Stored data ->
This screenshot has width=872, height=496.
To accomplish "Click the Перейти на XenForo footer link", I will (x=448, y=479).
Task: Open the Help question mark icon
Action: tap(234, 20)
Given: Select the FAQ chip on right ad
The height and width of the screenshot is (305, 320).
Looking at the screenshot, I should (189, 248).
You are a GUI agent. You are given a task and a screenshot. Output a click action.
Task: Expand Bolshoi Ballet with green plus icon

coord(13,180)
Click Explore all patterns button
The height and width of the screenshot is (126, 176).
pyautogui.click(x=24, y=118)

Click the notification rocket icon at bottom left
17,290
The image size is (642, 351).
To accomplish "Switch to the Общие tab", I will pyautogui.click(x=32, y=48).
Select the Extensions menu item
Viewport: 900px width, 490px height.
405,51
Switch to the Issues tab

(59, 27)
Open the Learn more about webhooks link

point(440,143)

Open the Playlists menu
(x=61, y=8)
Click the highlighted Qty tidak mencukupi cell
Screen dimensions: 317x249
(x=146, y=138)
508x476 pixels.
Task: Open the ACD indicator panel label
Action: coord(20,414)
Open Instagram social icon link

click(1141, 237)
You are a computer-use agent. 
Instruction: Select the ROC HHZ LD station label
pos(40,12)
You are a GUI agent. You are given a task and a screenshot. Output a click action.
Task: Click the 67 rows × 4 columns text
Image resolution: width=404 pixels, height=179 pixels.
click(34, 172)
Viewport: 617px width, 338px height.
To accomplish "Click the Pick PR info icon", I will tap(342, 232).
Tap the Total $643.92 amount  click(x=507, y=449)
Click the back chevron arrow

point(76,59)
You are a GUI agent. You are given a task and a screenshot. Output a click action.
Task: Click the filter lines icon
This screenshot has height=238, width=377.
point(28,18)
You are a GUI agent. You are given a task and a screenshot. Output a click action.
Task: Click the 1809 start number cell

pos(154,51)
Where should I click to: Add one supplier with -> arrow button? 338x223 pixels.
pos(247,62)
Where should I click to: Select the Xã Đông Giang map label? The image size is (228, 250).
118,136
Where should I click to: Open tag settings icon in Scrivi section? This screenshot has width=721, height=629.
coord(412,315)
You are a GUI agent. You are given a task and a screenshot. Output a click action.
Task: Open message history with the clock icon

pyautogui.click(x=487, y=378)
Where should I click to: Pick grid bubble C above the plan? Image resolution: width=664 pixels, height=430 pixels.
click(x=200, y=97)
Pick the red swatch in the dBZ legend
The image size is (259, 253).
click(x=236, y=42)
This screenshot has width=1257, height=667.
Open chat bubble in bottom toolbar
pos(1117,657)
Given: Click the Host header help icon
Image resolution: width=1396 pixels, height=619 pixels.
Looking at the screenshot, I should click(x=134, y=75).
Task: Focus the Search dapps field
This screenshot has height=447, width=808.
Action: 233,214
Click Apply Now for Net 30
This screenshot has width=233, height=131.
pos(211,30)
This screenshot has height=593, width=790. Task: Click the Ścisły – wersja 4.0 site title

DESCRIPTION OF THE TASK -> What is needed is an exact copy of the entries from their first line down to the line with "The image size is (642, 351).", that line included, and nothing beyond it.

OUTPUT BELOW ->
This screenshot has width=872, height=496.
To accomplish "Click the Перейти на XenForo footer link", I will (x=448, y=479).
Task: Open the Help question mark icon
Action: tap(234, 20)
Given: Select the FAQ chip on right ad
The height and width of the screenshot is (305, 320).
Looking at the screenshot, I should (189, 248).
You are a GUI agent. You are given a task and a screenshot. Output a click action.
Task: Expand Bolshoi Ballet with green plus icon

coord(13,180)
Click Explore all patterns button
The height and width of the screenshot is (126, 176).
pyautogui.click(x=24, y=118)

Click the notification rocket icon at bottom left
17,290
The image size is (642, 351).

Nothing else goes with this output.